Matt Amundson: analytics.
Craig Rosenberg: It's, that's right. You were, that was your [00:10:00] fault, right?
That was Matt's fault. So I have two comments. So I would go, actually, I would put predictive, Matt, we Heinz, we gotta put predictive analytics on
there too. But it intent data was gonna kill itself by calling it intent data because it's a, it's a great signal. And as a, in a group of many things, it's powerful, but it's not telling you they're gonna buy content consumption never told you someone was gonna buy.
That was also Matt's fault 'cause he was at Marketo and they sold that to that, that, um, yeah, that to everybody. But I would go. Intent data. One. Predictive analytics. Two. Marketing automation. Three, account based marketing. Four, because I, I tried to attack account based marketing early, so I'm giving myself credit on that ranking.
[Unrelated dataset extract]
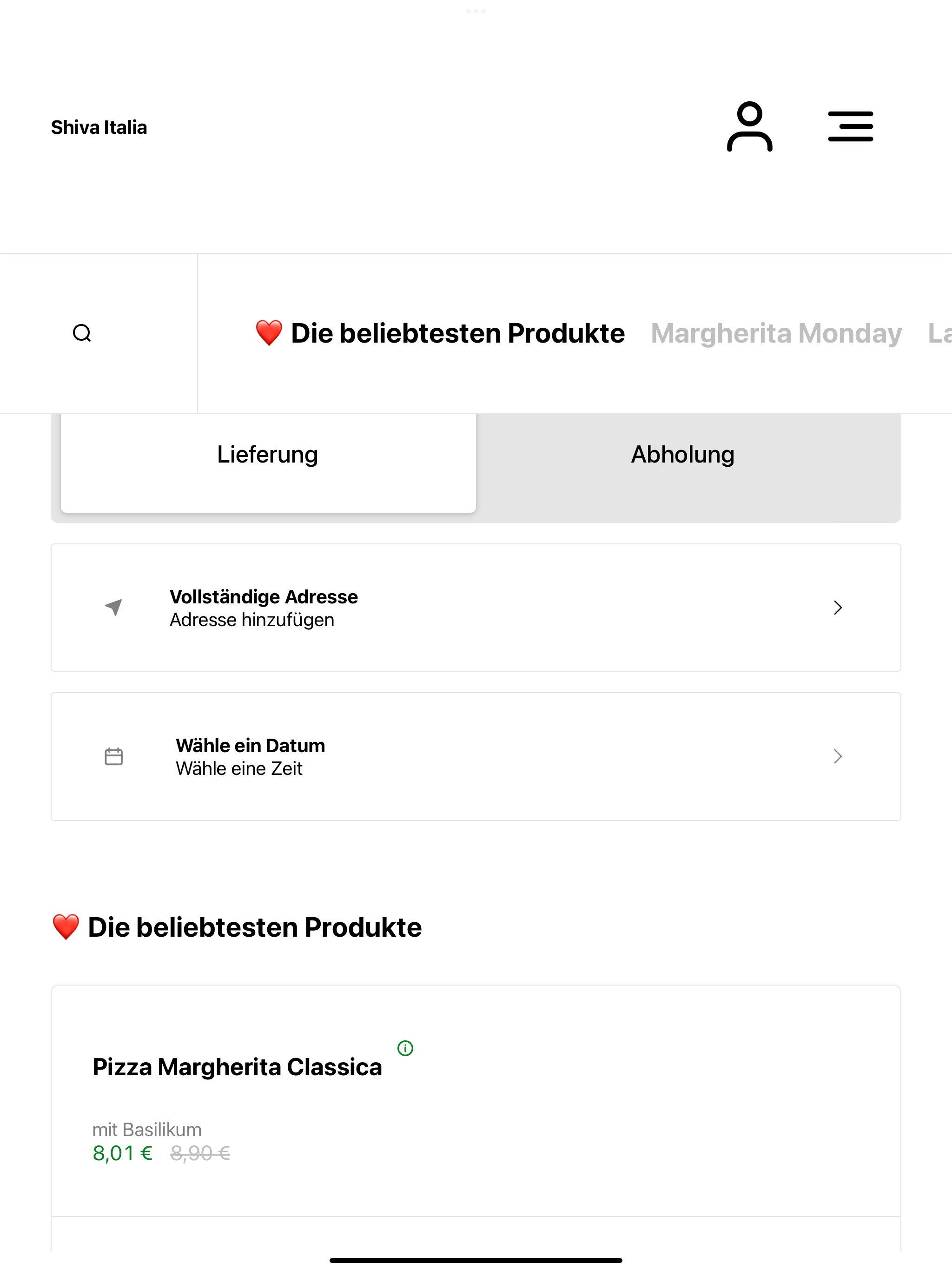952x1270 pixels.
Task: Tap the red heart beside the section heading
Action: click(66, 927)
I have one, one other comment. This is really interesting on what you just said, Matt, so nobody knows this, but when I was at Gartner, I was trying to find creative ways to create content. And so what I [00:11:00] did was I was prepping for this. I just could never sell it Internally. I had, I wanted to talk about. Uh, so the analysts there were starting to talk about revenue performance management, and I'm like, you guys, someone's already tried that.
So I went and I got, I did a call, I got Joe Chernoff, Steve Woods, and Jon Miller. So Eloqua and Marketo. Marketo, both folks that tried it. This is Revenue performance management. I will get back to marketing. Automate. So we're talking and we're doing all this like stuff, and then, um, Steve Woods gets on.
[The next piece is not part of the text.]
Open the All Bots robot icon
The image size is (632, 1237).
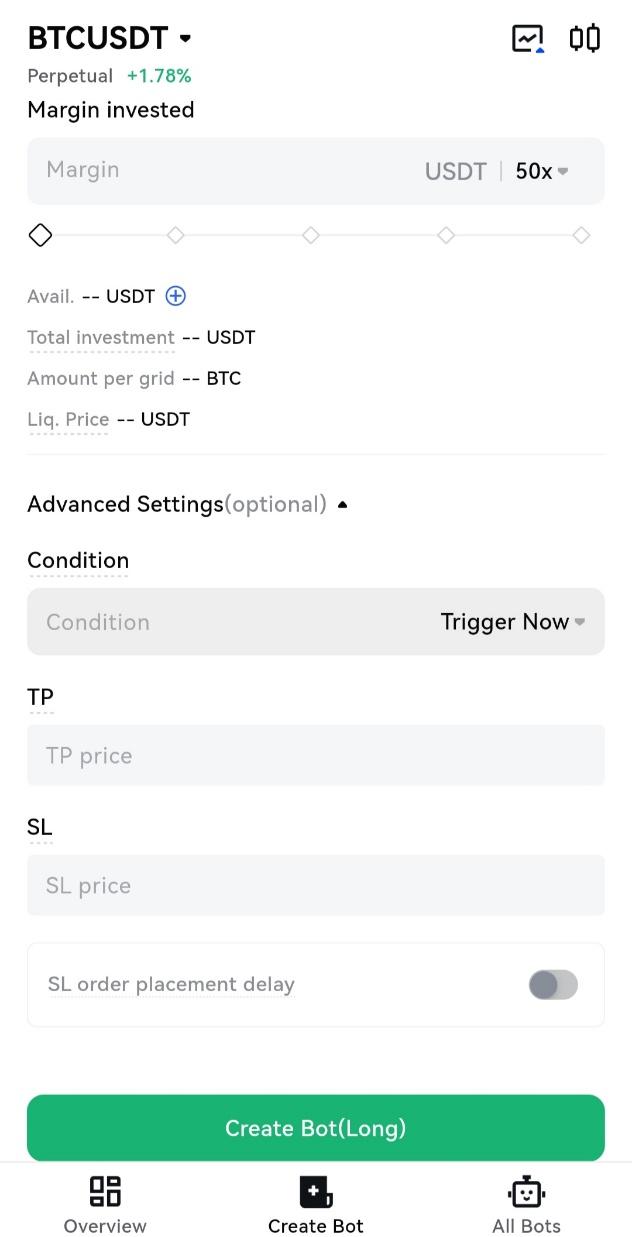[526, 1191]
And he was walking and he comes off mute and he's like, guys, here's the thing with categories. You don't get to choose them. The market takes them and runs with them. And we were selling something nobody wanted to talk about. That's it. Done. And everyone stopped. They're like, holy shit. And then Miller goes.
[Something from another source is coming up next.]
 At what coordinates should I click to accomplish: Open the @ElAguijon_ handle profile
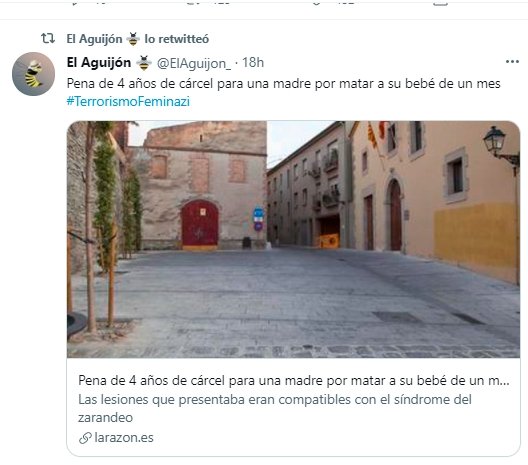pos(194,63)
You know what's funny is marketing automation is a terrible name for it, but the market took it and ran with it, and so we were then, [00:12:00] so that, you know, that's interesting, you know, for you to bring that up and, and you know, John's observation's, right? You know, John's very technical as you know, he is probably like, well, this isn't technically correct, but then the thing just took the market, embraced it, and ran with it.
Right or wrong.
Matt Heinz: Yep. And do you know what the commonality is amongst all those names?
Craig Rosenberg: mad, mad Emon did it, oh, sorry, go
Matt Heinz: No, it's, it's, it's optimism, right? It's, it implies it's gonna be easy to do something. Marketing automation. Social selling intent signals, predictive analytics. Right. So there's a, there's a word in there that the market glams onto.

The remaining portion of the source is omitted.